Teks Sumber:
═══
Lahirnya pers mahasiswa tidak terlepas dari sejarah perjuangan mahasiswa itu sendiri. Pers mahasiswa lahir sebagai media alternatif untuk penyebaran informasi kepada masyarakat khususnya masyarakat kampus. Berbeda dengan pers profesional lainnya, mayoritas pers mahasiswa menyebarkan informasi terkait dengan isu-isu di kampus mereka masing-masing. Sejarah pers mahasiswa itu sendiri sama dengan sejarah pers pada umumnya. Berawal dari ditemukannya mesin cetak oleh Gutenberg, kebangsaan Jerman pada tahun 1456. Penemuan ini merupakan penemuan terbesar seorang tukang emas seperti Gutenberg. Awalnya Gutenberg heran penemuannya bisa melipat gandakan tulisan. Lambat laun temuannya ini menjadi promotor didirikannya percetakan di beberapa Negara di eropa. Sesuai perkembangan jaman, banyak perusahaan penerbitan pers lahir, tidak terkecuali pers mahasiswa.
═══
Baris Masukan:
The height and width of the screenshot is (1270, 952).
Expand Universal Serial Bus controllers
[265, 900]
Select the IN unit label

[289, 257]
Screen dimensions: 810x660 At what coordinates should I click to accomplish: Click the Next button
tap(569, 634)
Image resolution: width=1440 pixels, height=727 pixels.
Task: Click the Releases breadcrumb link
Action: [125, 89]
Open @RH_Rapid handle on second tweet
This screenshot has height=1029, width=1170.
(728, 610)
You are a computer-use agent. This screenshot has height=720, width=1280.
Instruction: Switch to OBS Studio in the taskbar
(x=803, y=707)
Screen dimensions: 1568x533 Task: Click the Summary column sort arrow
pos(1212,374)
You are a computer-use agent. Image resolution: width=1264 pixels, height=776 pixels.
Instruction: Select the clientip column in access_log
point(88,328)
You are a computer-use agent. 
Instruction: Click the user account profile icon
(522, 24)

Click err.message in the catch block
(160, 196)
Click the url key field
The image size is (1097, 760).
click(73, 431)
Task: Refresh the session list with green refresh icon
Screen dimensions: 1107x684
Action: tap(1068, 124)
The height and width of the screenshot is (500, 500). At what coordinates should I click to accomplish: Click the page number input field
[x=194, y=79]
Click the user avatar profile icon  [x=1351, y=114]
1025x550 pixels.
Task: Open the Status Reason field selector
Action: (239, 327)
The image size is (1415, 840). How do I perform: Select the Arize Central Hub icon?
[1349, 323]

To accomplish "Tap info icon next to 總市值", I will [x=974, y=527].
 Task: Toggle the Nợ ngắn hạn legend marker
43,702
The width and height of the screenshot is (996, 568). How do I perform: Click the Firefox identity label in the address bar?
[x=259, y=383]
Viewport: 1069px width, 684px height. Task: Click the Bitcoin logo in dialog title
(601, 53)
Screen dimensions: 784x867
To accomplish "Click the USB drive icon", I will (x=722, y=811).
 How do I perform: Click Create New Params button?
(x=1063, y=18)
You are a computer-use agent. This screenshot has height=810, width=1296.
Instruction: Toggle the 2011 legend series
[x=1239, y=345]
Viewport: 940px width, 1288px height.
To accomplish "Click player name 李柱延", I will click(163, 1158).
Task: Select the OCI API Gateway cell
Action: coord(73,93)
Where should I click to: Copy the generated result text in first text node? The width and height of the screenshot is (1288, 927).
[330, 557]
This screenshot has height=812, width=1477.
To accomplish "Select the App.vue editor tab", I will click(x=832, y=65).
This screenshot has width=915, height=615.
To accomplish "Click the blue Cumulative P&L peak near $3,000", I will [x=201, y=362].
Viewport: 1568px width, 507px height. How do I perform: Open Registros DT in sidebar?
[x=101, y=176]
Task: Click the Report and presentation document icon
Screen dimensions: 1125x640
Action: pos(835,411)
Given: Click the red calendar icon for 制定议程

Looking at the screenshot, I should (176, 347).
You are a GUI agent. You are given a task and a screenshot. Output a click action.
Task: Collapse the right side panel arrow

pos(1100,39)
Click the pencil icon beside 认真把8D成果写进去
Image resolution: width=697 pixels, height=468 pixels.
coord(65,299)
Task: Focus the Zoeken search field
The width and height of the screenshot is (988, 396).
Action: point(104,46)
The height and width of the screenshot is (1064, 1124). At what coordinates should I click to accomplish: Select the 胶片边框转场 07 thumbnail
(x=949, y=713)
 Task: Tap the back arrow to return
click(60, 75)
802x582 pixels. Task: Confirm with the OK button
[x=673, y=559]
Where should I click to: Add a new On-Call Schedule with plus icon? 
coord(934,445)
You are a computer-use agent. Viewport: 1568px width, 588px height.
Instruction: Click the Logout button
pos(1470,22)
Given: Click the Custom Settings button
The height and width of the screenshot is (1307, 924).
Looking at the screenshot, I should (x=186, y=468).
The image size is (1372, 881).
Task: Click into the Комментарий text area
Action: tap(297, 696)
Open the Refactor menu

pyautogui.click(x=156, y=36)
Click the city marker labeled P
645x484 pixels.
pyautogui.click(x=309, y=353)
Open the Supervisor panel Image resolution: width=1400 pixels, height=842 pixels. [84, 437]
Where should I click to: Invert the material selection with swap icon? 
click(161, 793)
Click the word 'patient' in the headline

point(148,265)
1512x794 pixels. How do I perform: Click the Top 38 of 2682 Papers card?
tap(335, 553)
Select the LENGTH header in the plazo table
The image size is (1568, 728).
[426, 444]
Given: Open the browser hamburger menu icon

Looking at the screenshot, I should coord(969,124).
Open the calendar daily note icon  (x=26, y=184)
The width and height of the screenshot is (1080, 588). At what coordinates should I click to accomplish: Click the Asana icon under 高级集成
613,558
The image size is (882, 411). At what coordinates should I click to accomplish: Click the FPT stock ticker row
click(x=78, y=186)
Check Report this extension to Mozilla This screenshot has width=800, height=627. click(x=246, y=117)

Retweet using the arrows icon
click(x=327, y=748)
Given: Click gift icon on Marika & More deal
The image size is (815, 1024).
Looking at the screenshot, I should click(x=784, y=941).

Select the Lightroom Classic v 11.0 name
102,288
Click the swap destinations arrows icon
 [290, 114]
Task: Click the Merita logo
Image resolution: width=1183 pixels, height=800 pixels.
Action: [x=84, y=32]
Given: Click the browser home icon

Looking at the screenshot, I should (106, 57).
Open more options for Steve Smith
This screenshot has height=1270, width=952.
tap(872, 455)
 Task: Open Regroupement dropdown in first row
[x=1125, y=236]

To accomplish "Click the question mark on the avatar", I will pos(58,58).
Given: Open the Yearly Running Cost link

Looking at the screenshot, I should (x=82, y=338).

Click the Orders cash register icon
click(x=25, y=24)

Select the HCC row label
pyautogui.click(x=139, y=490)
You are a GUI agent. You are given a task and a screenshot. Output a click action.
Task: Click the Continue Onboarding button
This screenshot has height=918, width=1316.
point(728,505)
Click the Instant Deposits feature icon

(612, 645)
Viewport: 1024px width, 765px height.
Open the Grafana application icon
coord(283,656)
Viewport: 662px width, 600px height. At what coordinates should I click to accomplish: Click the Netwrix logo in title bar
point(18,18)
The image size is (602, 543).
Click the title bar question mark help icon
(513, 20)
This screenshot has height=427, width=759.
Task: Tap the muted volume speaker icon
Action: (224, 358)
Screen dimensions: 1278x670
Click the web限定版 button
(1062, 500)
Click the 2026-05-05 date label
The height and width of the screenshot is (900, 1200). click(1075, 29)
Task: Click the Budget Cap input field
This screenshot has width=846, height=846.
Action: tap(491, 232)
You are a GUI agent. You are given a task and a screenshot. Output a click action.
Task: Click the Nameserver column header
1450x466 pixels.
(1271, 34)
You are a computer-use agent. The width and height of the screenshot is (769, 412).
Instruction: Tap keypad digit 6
═══
Kumpulan Tugas:
1. Salin kembali baris-baris daftar mulai dari baris yang memuat "Viewport: 1024px width, 765px height." hingga baris terakhir daftar, dengan kedua batas itu ikut disertakan.
2. Lanjutkan teks tentang sejarah pers mahasiswa, dimulai tepat setelah kalimat terakhirnya.
Teks tentang sejarah pers mahasiswa dan daftar di atas tidak saling berhubungan.

Jawaban:
1.
Viewport: 1024px width, 765px height.
Open the Grafana application icon
coord(283,656)
Viewport: 662px width, 600px height. At what coordinates should I click to accomplish: Click the Netwrix logo in title bar
point(18,18)
The image size is (602, 543).
Click the title bar question mark help icon
(513, 20)
This screenshot has height=427, width=759.
Task: Tap the muted volume speaker icon
Action: (224, 358)
Screen dimensions: 1278x670
Click the web限定版 button
(1062, 500)
Click the 2026-05-05 date label
The height and width of the screenshot is (900, 1200). click(1075, 29)
Task: Click the Budget Cap input field
This screenshot has width=846, height=846.
Action: tap(491, 232)
You are a GUI agent. You are given a task and a screenshot. Output a click action.
Task: Click the Nameserver column header
1450x466 pixels.
(1271, 34)
You are a computer-use agent. The width and height of the screenshot is (769, 412).
Instruction: Tap keypad digit 6

2.
Pada masa perjuangan kemerdekaan sekitar tahun 1914-1941, pers mahasiswa Indonesia muncul bersamaan dengan lahirnya Gerakan Kebangkitan Nasional Indonesia yang diprakarsai oleh pemuda, pelajar, dan mahasiswa. Sesuai dengan konteks waktu pada saat itu, pers mahasiswa lahir sebagai sarana untuk penyebaran ide-ide dan pemikiran yang disebarkan kepada masyarakat akan pentingnya arti sebuah kemerdekaan. Penciptaan kesadaran di tengah masyarakat ini sesuai dengan fungsi pers itu sendiri yaitu untuk penyebaran informasi (to inform) dan melakukan kontrol sosial (social control) dan juga untuk mempengaruhi (to influence) khalayak dalam hal ini masyarakat pribumi Indonesia. Pada masa ini bermunculan beberapa organisasi pers pemuda, pelajar, dan mahasiswa seperti Hindia Putra (1908), Jong Java (1914), Oesaha pemoeda (1923) dan Soeara Indonesia Moeda (1938). Organisasi pemuda, pelajar, dan mahasiswa lainnya yang memiliki kesamaan tujuan adalkah Moehammadiah (Pemuda Moehammadiah), Partai Sjarekat Islam Indonesia (Pemoeda Moeslimin), Nahdatul Oelama (Pemuda Ansor) yang melakukan penerbitan secara berkala. Pers mahasiswa ini melakukan penyadaran kepada masyarakat akan pentingnya arti kemerdekaan bagi bangsa Indonesia. Namun, pada era ini pula pers mahasiswa dianggap kurang professional. Hal ini sesuai pendapat dari Nugroho Notosusanto yang mengatakan bahwa pada masa perang kemerdekaan Indonesia, pers mahasiswa belum memiliki keprofesionalan dalam hal pergerakannya sebagai pers mahasiswa.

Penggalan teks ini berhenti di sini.